» **Written problem**: Please format every line of the entries below as a numbered list, leaving out the blank lines.
▼
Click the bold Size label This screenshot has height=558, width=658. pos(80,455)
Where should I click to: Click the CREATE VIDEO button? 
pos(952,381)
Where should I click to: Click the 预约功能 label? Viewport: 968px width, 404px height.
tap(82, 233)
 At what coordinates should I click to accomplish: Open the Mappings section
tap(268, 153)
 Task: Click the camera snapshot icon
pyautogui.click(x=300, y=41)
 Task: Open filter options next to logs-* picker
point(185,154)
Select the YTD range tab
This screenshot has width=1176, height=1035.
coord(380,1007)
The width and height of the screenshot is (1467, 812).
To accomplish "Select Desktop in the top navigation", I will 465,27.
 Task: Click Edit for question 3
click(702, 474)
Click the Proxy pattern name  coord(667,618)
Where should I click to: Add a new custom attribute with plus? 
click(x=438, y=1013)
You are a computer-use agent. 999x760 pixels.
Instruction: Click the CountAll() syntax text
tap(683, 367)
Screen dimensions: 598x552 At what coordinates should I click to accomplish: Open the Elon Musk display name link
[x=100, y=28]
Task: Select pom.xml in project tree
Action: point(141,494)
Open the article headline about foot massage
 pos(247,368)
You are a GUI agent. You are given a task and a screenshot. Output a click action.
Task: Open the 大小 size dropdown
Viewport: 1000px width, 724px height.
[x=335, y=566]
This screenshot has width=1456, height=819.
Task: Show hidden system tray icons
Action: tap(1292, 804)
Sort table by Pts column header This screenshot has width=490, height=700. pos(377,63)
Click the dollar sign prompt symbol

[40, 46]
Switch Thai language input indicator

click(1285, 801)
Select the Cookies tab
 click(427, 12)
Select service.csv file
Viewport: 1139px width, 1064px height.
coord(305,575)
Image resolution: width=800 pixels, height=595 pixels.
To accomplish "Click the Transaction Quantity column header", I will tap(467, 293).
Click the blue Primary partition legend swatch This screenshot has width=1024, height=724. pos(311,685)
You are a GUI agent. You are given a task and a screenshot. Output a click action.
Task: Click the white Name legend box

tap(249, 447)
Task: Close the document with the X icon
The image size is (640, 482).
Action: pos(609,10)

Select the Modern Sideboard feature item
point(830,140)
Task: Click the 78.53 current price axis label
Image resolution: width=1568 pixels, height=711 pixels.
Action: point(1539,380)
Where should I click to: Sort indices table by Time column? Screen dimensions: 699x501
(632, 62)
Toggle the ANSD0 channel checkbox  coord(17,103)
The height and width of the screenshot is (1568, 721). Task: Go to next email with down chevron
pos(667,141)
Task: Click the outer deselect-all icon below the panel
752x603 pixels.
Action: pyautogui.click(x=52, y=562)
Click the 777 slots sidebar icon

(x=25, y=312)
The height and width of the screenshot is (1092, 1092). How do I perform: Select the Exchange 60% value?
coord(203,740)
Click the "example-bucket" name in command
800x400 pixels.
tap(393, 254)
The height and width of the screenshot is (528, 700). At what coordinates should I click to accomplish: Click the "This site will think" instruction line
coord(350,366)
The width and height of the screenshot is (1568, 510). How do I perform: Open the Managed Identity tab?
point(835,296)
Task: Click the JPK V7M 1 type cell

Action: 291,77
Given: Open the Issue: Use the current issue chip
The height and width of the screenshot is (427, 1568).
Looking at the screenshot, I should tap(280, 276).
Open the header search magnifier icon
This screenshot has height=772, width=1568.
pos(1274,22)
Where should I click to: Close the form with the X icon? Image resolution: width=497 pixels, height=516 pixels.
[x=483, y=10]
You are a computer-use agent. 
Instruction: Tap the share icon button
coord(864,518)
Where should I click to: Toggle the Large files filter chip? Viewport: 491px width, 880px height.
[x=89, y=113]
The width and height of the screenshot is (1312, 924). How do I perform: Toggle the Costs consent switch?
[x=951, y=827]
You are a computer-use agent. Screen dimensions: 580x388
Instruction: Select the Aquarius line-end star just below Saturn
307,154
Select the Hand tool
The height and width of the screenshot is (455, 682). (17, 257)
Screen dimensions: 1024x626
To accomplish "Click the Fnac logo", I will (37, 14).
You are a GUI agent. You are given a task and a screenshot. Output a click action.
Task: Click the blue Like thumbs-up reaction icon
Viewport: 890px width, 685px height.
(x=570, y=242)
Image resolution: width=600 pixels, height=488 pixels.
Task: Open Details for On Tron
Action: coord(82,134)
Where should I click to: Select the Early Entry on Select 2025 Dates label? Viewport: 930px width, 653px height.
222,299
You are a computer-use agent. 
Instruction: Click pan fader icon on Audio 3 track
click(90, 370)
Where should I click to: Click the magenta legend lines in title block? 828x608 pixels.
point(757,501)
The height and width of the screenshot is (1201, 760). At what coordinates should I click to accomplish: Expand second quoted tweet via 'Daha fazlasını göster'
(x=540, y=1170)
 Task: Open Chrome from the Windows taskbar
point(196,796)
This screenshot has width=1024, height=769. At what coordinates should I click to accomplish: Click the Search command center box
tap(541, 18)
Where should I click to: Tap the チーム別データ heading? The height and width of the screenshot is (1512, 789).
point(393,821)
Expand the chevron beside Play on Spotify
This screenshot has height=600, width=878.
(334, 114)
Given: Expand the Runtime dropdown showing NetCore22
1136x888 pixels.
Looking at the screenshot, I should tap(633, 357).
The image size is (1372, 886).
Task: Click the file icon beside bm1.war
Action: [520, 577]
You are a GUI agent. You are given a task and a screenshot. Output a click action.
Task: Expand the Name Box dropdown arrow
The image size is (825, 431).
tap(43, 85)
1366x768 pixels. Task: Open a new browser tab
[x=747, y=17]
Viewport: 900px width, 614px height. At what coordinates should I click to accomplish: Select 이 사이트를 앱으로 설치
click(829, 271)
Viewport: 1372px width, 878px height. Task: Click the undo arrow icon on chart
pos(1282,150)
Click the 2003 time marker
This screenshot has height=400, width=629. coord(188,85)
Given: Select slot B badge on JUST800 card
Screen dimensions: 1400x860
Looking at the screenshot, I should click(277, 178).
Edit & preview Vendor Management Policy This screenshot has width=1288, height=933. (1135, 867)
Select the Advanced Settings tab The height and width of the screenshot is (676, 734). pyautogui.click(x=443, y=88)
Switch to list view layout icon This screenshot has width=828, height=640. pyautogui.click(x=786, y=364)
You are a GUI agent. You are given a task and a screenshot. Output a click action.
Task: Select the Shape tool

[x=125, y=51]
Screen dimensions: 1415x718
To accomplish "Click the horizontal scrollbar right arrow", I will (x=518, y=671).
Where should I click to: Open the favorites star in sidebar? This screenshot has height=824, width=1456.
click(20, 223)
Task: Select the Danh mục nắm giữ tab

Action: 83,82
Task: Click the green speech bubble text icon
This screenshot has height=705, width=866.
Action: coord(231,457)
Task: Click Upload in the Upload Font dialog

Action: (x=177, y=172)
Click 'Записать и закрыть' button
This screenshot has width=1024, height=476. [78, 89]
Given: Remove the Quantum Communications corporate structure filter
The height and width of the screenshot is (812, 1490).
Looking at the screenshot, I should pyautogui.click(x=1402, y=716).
▲
» **Task solution**:
1. Click the bold Size label This screenshot has height=558, width=658. pos(80,455)
2. Where should I click to: Click the CREATE VIDEO button? 
3. pos(952,381)
4. Where should I click to: Click the 预约功能 label? Viewport: 968px width, 404px height.
5. tap(82, 233)
6.  At what coordinates should I click to accomplish: Open the Mappings section
7. tap(268, 153)
8.  Task: Click the camera snapshot icon
9. pyautogui.click(x=300, y=41)
10.  Task: Open filter options next to logs-* picker
11. point(185,154)
12. Select the YTD range tab
13. This screenshot has width=1176, height=1035.
14. coord(380,1007)
15. The width and height of the screenshot is (1467, 812).
16. To accomplish "Select Desktop in the top navigation", I will 465,27.
17.  Task: Click Edit for question 3
18. click(702, 474)
19. Click the Proxy pattern name  coord(667,618)
20. Where should I click to: Add a new custom attribute with plus? 
21. click(x=438, y=1013)
22. You are a computer-use agent. 999x760 pixels.
23. Instruction: Click the CountAll() syntax text
24. tap(683, 367)
25. Screen dimensions: 598x552 At what coordinates should I click to accomplish: Open the Elon Musk display name link
26. [x=100, y=28]
27. Task: Select pom.xml in project tree
28. Action: point(141,494)
29. Open the article headline about foot massage
30.  pos(247,368)
31. You are a GUI agent. You are given a task and a screenshot. Output a click action.
32. Task: Open the 大小 size dropdown
33. Viewport: 1000px width, 724px height.
34. [x=335, y=566]
35. This screenshot has width=1456, height=819.
36. Task: Show hidden system tray icons
37. Action: tap(1292, 804)
38. Sort table by Pts column header This screenshot has width=490, height=700. pos(377,63)
39. Click the dollar sign prompt symbol
40. [40, 46]
41. Switch Thai language input indicator
42. click(1285, 801)
43. Select the Cookies tab
44.  click(427, 12)
45. Select service.csv file
46. Viewport: 1139px width, 1064px height.
47. coord(305,575)
48. Image resolution: width=800 pixels, height=595 pixels.
49. To accomplish "Click the Transaction Quantity column header", I will tap(467, 293).
50. Click the blue Primary partition legend swatch This screenshot has width=1024, height=724. pos(311,685)
51. You are a GUI agent. You are given a task and a screenshot. Output a click action.
52. Task: Click the white Name legend box
53. tap(249, 447)
54. Task: Close the document with the X icon
55. The image size is (640, 482).
56. Action: pos(609,10)
57. Select the Modern Sideboard feature item
58. point(830,140)
59. Task: Click the 78.53 current price axis label
60. Image resolution: width=1568 pixels, height=711 pixels.
61. Action: point(1539,380)
62. Where should I click to: Sort indices table by Time column? Screen dimensions: 699x501
63. (632, 62)
64. Toggle the ANSD0 channel checkbox  coord(17,103)
65. The height and width of the screenshot is (1568, 721). Task: Go to next email with down chevron
66. pos(667,141)
67. Task: Click the outer deselect-all icon below the panel
68. 752x603 pixels.
69. Action: pyautogui.click(x=52, y=562)
70. Click the 777 slots sidebar icon
71. (x=25, y=312)
72. The height and width of the screenshot is (1092, 1092). How do I perform: Select the Exchange 60% value?
73. coord(203,740)
74. Click the "example-bucket" name in command
75. 800x400 pixels.
76. tap(393, 254)
77. The height and width of the screenshot is (528, 700). At what coordinates should I click to accomplish: Click the "This site will think" instruction line
78. coord(350,366)
79. The width and height of the screenshot is (1568, 510). How do I perform: Open the Managed Identity tab?
80. point(835,296)
81. Task: Click the JPK V7M 1 type cell
82. Action: 291,77
83. Given: Open the Issue: Use the current issue chip
84. The height and width of the screenshot is (427, 1568).
85. Looking at the screenshot, I should tap(280, 276).
86. Open the header search magnifier icon
87. This screenshot has height=772, width=1568.
88. pos(1274,22)
89. Where should I click to: Close the form with the X icon? Image resolution: width=497 pixels, height=516 pixels.
90. [x=483, y=10]
91. You are a computer-use agent. 
92. Instruction: Tap the share icon button
93. coord(864,518)
94. Where should I click to: Toggle the Large files filter chip? Viewport: 491px width, 880px height.
95. [x=89, y=113]
96. The width and height of the screenshot is (1312, 924). How do I perform: Toggle the Costs consent switch?
97. [x=951, y=827]
98. You are a computer-use agent. Screen dimensions: 580x388
99. Instruction: Select the Aquarius line-end star just below Saturn
100. 307,154
101. Select the Hand tool
102. The height and width of the screenshot is (455, 682). (17, 257)
103. Screen dimensions: 1024x626
104. To accomplish "Click the Fnac logo", I will (37, 14).
105. You are a GUI agent. You are given a task and a screenshot. Output a click action.
106. Task: Click the blue Like thumbs-up reaction icon
107. Viewport: 890px width, 685px height.
108. (x=570, y=242)
109. Image resolution: width=600 pixels, height=488 pixels.
110. Task: Open Details for On Tron
111. Action: coord(82,134)
112. Where should I click to: Select the Early Entry on Select 2025 Dates label? Viewport: 930px width, 653px height.
113. 222,299
114. You are a computer-use agent. 
115. Instruction: Click pan fader icon on Audio 3 track
116. click(90, 370)
117. Where should I click to: Click the magenta legend lines in title block? 828x608 pixels.
118. point(757,501)
119. The height and width of the screenshot is (1201, 760). At what coordinates should I click to accomplish: Expand second quoted tweet via 'Daha fazlasını göster'
120. (x=540, y=1170)
121.  Task: Open Chrome from the Windows taskbar
122. point(196,796)
123. This screenshot has width=1024, height=769. At what coordinates should I click to accomplish: Click the Search command center box
124. tap(541, 18)
125. Where should I click to: Tap the チーム別データ heading? The height and width of the screenshot is (1512, 789).
126. point(393,821)
127. Expand the chevron beside Play on Spotify
128. This screenshot has height=600, width=878.
129. (334, 114)
130. Given: Expand the Runtime dropdown showing NetCore22
131. 1136x888 pixels.
132. Looking at the screenshot, I should tap(633, 357).
133. The image size is (1372, 886).
134. Task: Click the file icon beside bm1.war
135. Action: [520, 577]
136. You are a GUI agent. You are given a task and a screenshot. Output a click action.
137. Task: Expand the Name Box dropdown arrow
138. The image size is (825, 431).
139. tap(43, 85)
140. 1366x768 pixels. Task: Open a new browser tab
141. [x=747, y=17]
142. Viewport: 900px width, 614px height. At what coordinates should I click to accomplish: Select 이 사이트를 앱으로 설치
143. click(829, 271)
144. Viewport: 1372px width, 878px height. Task: Click the undo arrow icon on chart
145. pos(1282,150)
146. Click the 2003 time marker
147. This screenshot has height=400, width=629. coord(188,85)
148. Given: Select slot B badge on JUST800 card
149. Screen dimensions: 1400x860
150. Looking at the screenshot, I should click(277, 178).
151. Edit & preview Vendor Management Policy This screenshot has width=1288, height=933. (1135, 867)
152. Select the Advanced Settings tab The height and width of the screenshot is (676, 734). pyautogui.click(x=443, y=88)
153. Switch to list view layout icon This screenshot has width=828, height=640. pyautogui.click(x=786, y=364)
154. You are a GUI agent. You are given a task and a screenshot. Output a click action.
155. Task: Select the Shape tool
156. [x=125, y=51]
157. Screen dimensions: 1415x718
158. To accomplish "Click the horizontal scrollbar right arrow", I will (x=518, y=671).
159. Where should I click to: Open the favorites star in sidebar? This screenshot has height=824, width=1456.
160. click(20, 223)
161. Task: Select the Danh mục nắm giữ tab
162. Action: 83,82
163. Task: Click the green speech bubble text icon
164. This screenshot has height=705, width=866.
165. Action: coord(231,457)
166. Task: Click Upload in the Upload Font dialog
167. Action: (x=177, y=172)
168. Click 'Записать и закрыть' button
169. This screenshot has width=1024, height=476. [78, 89]
170. Given: Remove the Quantum Communications corporate structure filter
171. The height and width of the screenshot is (812, 1490).
172. Looking at the screenshot, I should pyautogui.click(x=1402, y=716).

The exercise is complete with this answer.